Il pubblico del Teatro Petruzzelli di Bari ha applaudito calorosamente Anbeta Toromani e Vito Mazzeo nella loro interpretazione di Clara e Schiaccianoci nell’omonimo spettacolo di Amedeo Amodio con le scenografie ed i costumi di Emanuele Luzzati e le memorabili musiche di  Čajkovskij: una produzione in grande scala di Daniele Cipriani Entertainment, attualmente impegnata in una lunga tournée in Italia e che vede l’alternarsi di altri celebri stelle del balletto quali Ashley Bouder, Rebecca Bianchi, Andrew Veyette, Alessandro Macario, Alessio Rezza.

Anbeta Toromani, diplomata all’ Accademia di Danza di Tirana, sua città natale, e successivamente prima ballerina al Teatro dell’Opera di Tirana, ha interpretato i maggiori ruoli del repertorio ballettistico e si è imposta all’attenzione del grande pubblico italiano grazie alla sua partecipazione alla trasmissione televisiva “Amici” di cui è divenuta prima ballerina, dimostrando da subito le sue eccellenti doti tecniche ed artistiche ed ottenendo così una grande popolarità.

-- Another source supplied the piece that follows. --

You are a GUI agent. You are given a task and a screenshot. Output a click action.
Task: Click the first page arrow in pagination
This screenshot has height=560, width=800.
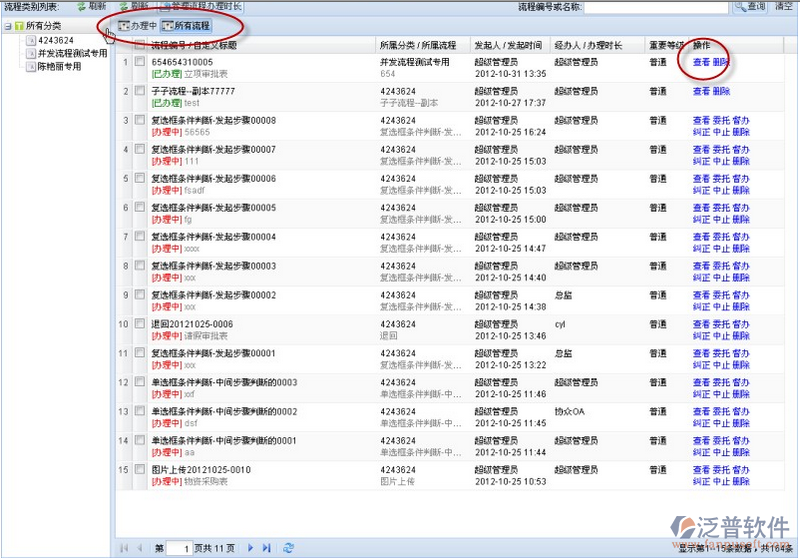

Ha conseguito diversi riconoscimenti ed ha partecipato a numerosi spettacoli e gala, ospite presso i maggiori teatri come il San Carlo di Napoli, il Massimo di Palermo, Il Verdi di Trieste, il regio di Parma.

Vito Mazzeo, di origini calabresi, si è diplomato al Teatro alla Scala di Milano per poi entrare al Royal Ballet di Londra e proseguire con il Teatro dell’Opera di Roma, il San Francisco Ballet ed il Dutch National Ballet. Principal dancer con larga esperienza dei ruoli di rilievo del repertorio, è ospite internazionale di spettacoli ed eventi.

Il prossimo appuntamento per lo Schiaccianoci di Amodio/Luzzati è dal 14 al 18 dicembre al Teatro Verdi di Trieste, con Ashley Bouder e Andrew Veyette e di nuovo Anbeta Toromani questa volta con Alessandro Macario.

Seguiranno le tappe di Bologna (Teatro Europa Auditorium) il 20 dicembre, Firenze (Teatro Verdi) il 22, Ancona (Teatro delle Muse) il 28 dicembre, Reggio Emilia (Teatro Romolo Valli) il 4 gennaio, Pordenone (Teatro Verdi) il 10 gennaio, Ravenna (Teatro Dante Alighieri) il 14 e 15 gennaio 2017.